Contudo, quando se trata de fortuito externo, está se fazendo referência a um evento que não tem como fazer parte da previsão pelo empresário na determinação do seu risco profissional. A erupção de um vulcão é típica de fortuito externo porque não pode ser previsto. Ocorre igualmente em caso de terremoto ou maremoto (ou, como se diz modernamente, tsunami). E, claro, o mesmo se dá na eclosão de uma pandemia, como esta da Covid-19.

Desse modo, entendemos que não respondem as companhias aéreas pelos atrasos e cancelamentos obrigados por causa das medidas de segurança adotadas.

Por outro lado, os consumidores que cancelam os voos marcados ou mudam a data da viagem também não podem ser responsabilizados, estando livres do pagamento de multas e, aliás, se não puderem mais viajar, podem simplesmente pedir o reembolso dos valores pagos.

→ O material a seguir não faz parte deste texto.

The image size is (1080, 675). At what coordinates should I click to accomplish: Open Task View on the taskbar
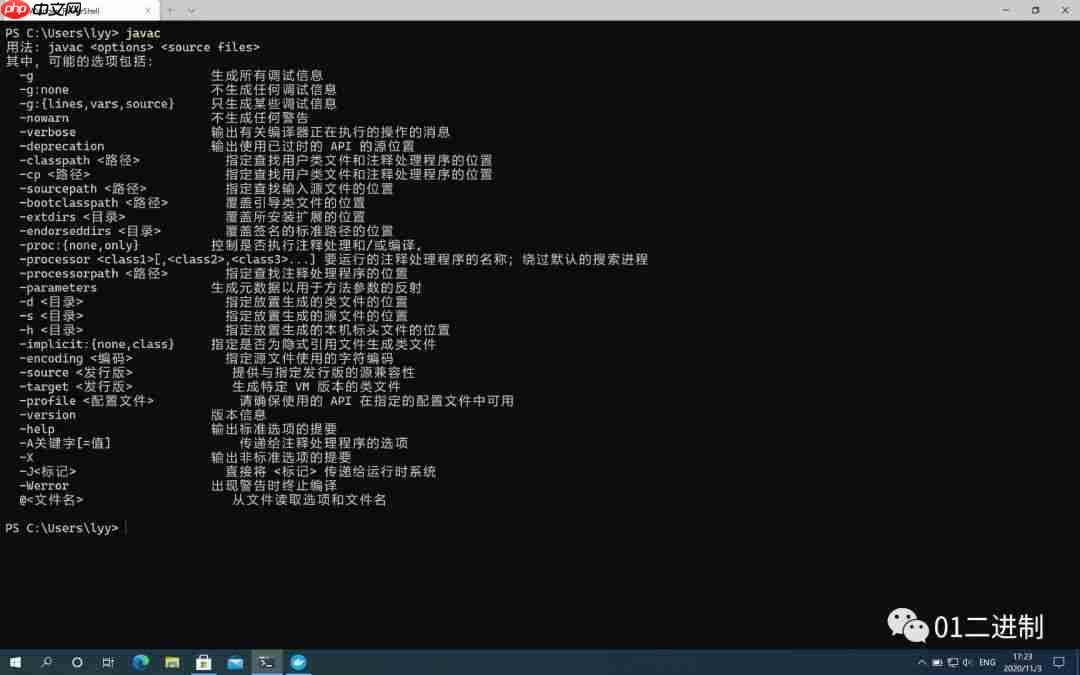(x=108, y=662)
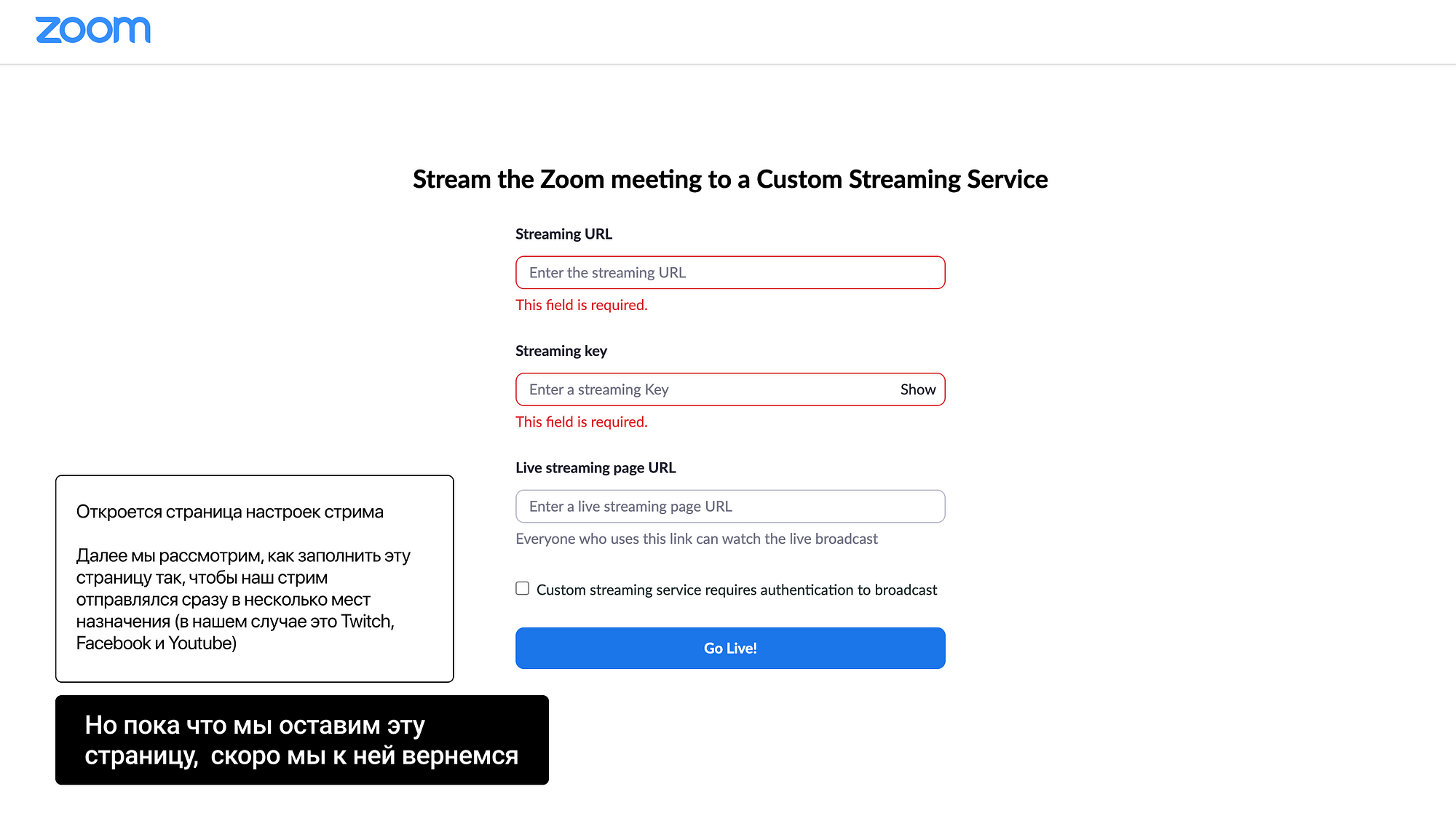1456x832 pixels.
Task: Focus the Streaming URL input field
Action: pos(730,272)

Assim, o fortuito externo atinge inteiramente a relação jurídica de consumo. Vale dizer, afeta os dois lados da relação, o do fornecedor e o do consumidor. Se não se pode responsabilizar a companhia aérea pelo cancelamento do voo, também não se pode responsabilizar o consumidor.

O mesmo se dá com o cancelamento que o consumidor faça em hotéis e outras atividades atreladas à viagem afetada pela circunstância excepcional, devendo devolver os eventuais valores já adiantados acaso haja cancelamento definitivo pelo consumidor.

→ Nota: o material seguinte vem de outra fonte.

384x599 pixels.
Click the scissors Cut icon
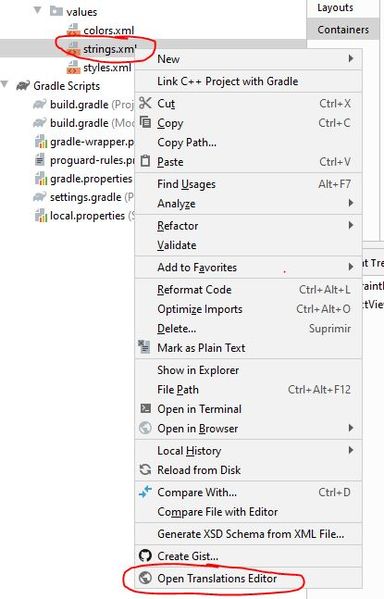pos(145,103)
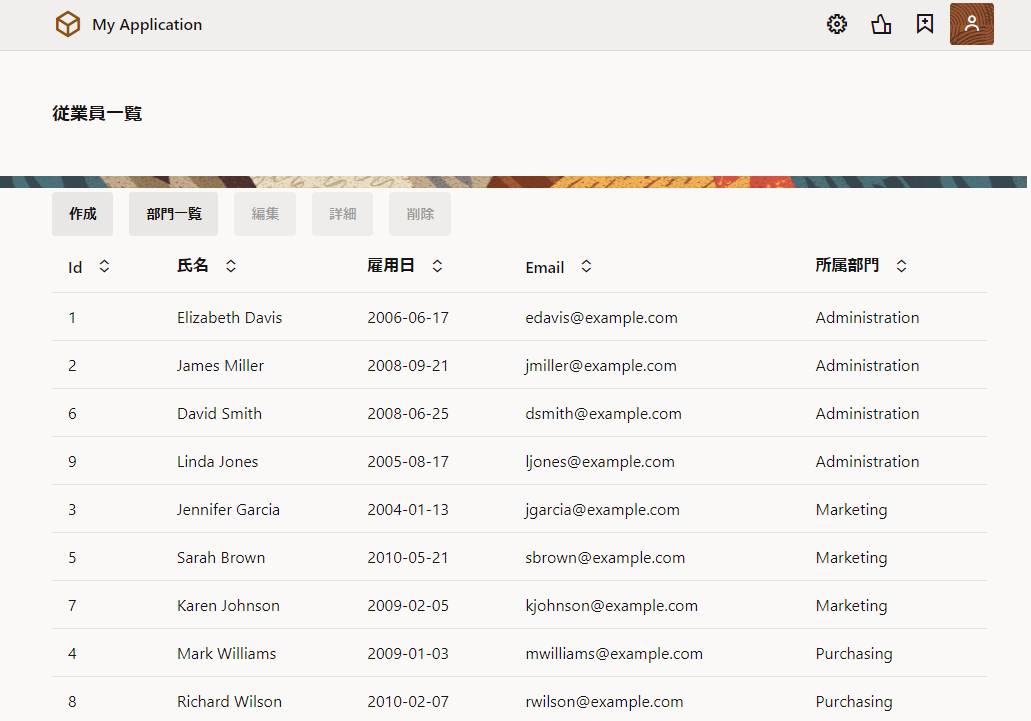Viewport: 1031px width, 721px height.
Task: Select the row for Jennifer Garcia
Action: coord(228,510)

Portanto, o reembolso tanto das passagens quanto de hospedagens pagas em antecedência deve ser no valor integral. Além disso, em situações de postergamento de viagens, as companhias são obrigadas a realizar o adiamento sem custo acrescido.

Outrossim, o inciso V do art. 6º do CDC, que dispõe ser direito básico do consumidor “a modificação das cláusulas contratuais que estabeleçam prestações desproporcionais ou sua revisão em razão de fatos supervenientes que as tornem excessivamente onerosas”.

Por fim, é dever do fornecedor nas relações de consumo manter o consumidor informado permanentemente e de forma adequada sobre todos os aspectos da relação contratual. O direito à informação visa assegurar ao consumidor uma escolha consciente, permitindo que suas expectativas em relação ao produto ou serviço sejam de fato atingidas, manifestando o que vem sendo denominado de consentimento informado ou vontade qualificada, conforme disposto no art. 6º, inciso III c/c art. 8º c/c art. 9º c/c art. 31, do CDC (Lei 8.078, de 11 de setembro de 1990).